陸七點點頭,程焱忽的看他,笑問道:“你是怎麽理解宇文濤,入任信州司馬的?”
陸七一怔,程焱問的好生古怪,他回道:“應該是獲得兵權。”
程焱笑了,伸手抓過酒壇,仰頭猛喝一大口,陸七看了,問道:“難道不是?”
“宇文氏有那麽愚蠢嗎?會讓嫡係子孫去做什麽信州司馬,信州還有多少人呀,能夠獲得了多少兵權,那還不如去做了石埭縣尉。”程焱搖頭回答。
陸七一怔,訝道:“難道是離間之計?”
程焱點頭,道:“八成是的,而且你知道是什麽人,上稟陛下的嗎?”
陸七默然搖頭,程焱冷笑道:“是朱令贇秘告的,那家夥上稟了很多的所謂勾結罪證,急不可耐的向陛下表著狗屁忠心,事實上,就是想了誣陷王大人,信州之戰他不敢去打,人家建功了他又嫉恨,簡直豬狗不如。”

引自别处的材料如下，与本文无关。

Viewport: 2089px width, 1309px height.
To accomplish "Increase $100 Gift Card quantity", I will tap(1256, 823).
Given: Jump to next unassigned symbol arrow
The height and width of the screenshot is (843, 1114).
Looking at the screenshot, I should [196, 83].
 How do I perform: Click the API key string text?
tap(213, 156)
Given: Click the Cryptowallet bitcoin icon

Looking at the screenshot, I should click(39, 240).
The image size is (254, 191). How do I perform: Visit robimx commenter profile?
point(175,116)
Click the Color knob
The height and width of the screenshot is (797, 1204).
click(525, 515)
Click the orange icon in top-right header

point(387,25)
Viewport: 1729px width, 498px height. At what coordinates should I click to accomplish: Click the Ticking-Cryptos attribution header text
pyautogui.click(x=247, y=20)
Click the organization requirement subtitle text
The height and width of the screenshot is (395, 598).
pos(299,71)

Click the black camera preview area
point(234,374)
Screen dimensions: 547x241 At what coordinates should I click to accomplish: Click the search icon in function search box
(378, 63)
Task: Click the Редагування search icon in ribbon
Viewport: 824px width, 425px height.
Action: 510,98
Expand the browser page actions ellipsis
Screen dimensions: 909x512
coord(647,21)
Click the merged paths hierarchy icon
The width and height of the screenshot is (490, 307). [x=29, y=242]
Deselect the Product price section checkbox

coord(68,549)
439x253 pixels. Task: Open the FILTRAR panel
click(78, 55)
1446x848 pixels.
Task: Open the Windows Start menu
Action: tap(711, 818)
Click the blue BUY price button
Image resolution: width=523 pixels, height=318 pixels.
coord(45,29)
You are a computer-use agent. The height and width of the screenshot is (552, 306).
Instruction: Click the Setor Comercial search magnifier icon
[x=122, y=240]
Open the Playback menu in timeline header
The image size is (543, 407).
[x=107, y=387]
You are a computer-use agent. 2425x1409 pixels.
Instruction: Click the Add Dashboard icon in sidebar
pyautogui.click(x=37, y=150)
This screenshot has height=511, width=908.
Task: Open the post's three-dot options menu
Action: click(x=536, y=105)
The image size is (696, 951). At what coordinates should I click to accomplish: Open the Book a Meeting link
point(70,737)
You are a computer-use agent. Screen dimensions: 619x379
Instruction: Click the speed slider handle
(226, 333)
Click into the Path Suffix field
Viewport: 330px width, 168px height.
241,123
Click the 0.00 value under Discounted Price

陸七怔住了,頭一次知道了唐國上層的黑暗傾軋,如果不是聽了程焱的說道,他還以為王文和大人,真的與世家不清不楚的。
“兄弟,記住了,以後別那麽的鋒芒畢露,很易折的,這一次你若是無罪,那就收斂才好。”程焱誠摯的看著陸七說道。
陸七點頭,道:“謝謝大哥關護。”
程焱笑了,懶散道:“你尊重我,我心裏很感動,這一次的剿匪,也他娘的暢快了一通,我以前,成天的裝爺爺,可他娘的卻是孫子,什麽也不敢說,明知道陛下被了蒙蔽,可就是不敢了去說,陛下的心一有了成見,那就不能去找禍進言,而且,我的職責,隻是護衛,不能越權幹政。”
陸七點點頭,心道程焱果然是唐皇使任的,應該與萬斌是一樣的皇帝近衛。
“我知道你擔心什麽,句容縣發生了這麽的大的事情,你也明白,朝廷肯定會使了人來宣撫的。”程焱又說道。